Little bear, little one, I said gently, I'm going to give you the EpiPen. It's going to hurt, but then it will make you feel better. Crying, the Toddles nestled his face into my chest and nodded. One jab later, he raised his head. All done! he informed me, emphatically. No more. I agreed. No more, indeed. Moments later, the uncle arrived. I considered the options, and six minutes later we pulled into the ER, having driven at speeds that left me breathless.

The Toddles, clutching the EpiPen case and merrily offering to poke anyone in need, was admired by the ER staff. When a third wave of hives appeared, the staff was impressed - but I watched the Toddles' calm face and steady breath, and was unconcerned. Four hours later, hyper on steroids, he was released. I crawled into bed to shake a bit, and curled around a tired, sleeping child. Two days later, I sat down to write an email.

To Whom it May Concern,

I am the parent of a child who is allergic to .... On
this date, he ate this product, with this serial number, lot number and use-by date. He experienced this reaction, and required this degree of medical care. Can you tell me what, precisely, was in these ingredients?

Time to go back to basics: if you don't know what's in it, don't give it to them. No matter what. Seems simple enough, no?

5 comments:

The Man said...

I suppose it rather should have...

mother in israel said...

My heart goes out to you. What a yom tov you had!!

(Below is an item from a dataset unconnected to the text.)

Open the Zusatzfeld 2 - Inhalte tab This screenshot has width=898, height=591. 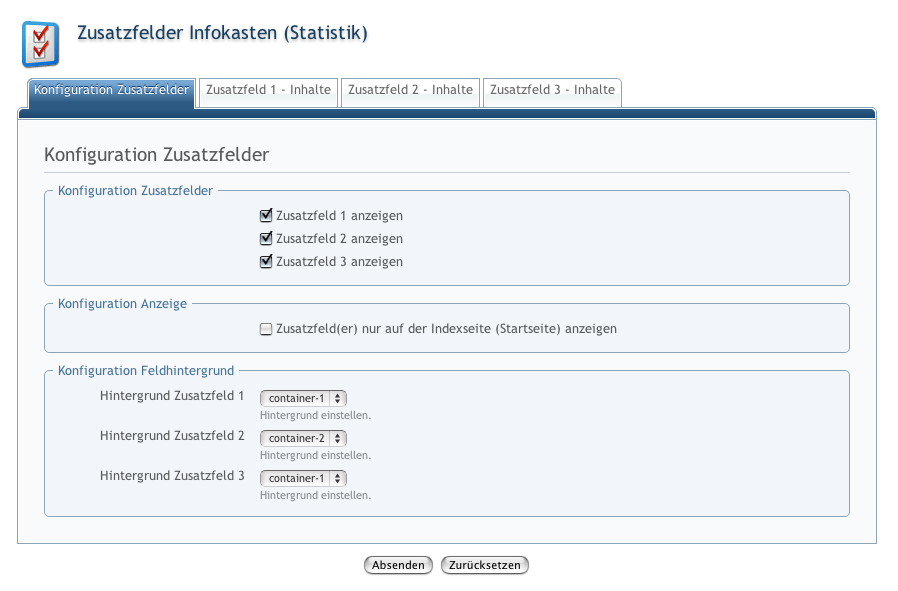410,90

mama o' the matrices said...

Oh, thanks, M.i.I. Although there is something about yom tov - the first Shavuot after the Eldest was born, we were also on grandparental turf. He was chewing happily on his hand, which eventually turned black with a bleed....there's just something about yom tovim!

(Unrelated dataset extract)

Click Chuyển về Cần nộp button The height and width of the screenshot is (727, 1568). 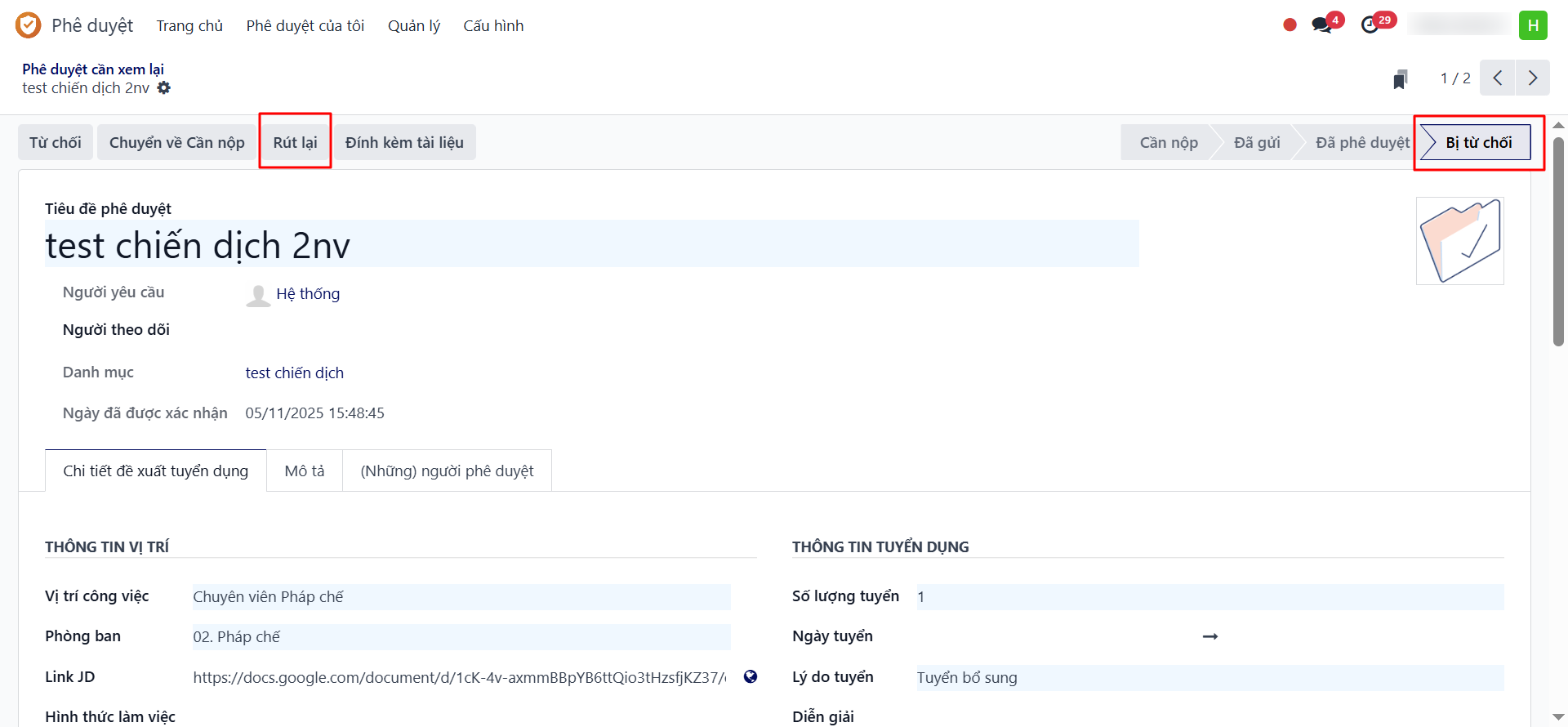click(x=176, y=142)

On the other hand, if there was ever a holiday to learn something about the strictures that keep us safe, well, this one was pretty apt for the job.

Lois Grebowski said...

I'm sorry you and toddles have to go trhough this. There should be clearer labeling on food products.

I'm glad y'all had the epi pen.

kidsfoodallergyblog.com said...

I'm so sorry to hear about your experience. But you did all the right things to beautifully handle a terrifying experience away from your home turf ... no small feat. I hope you and Toddles are both feeling better.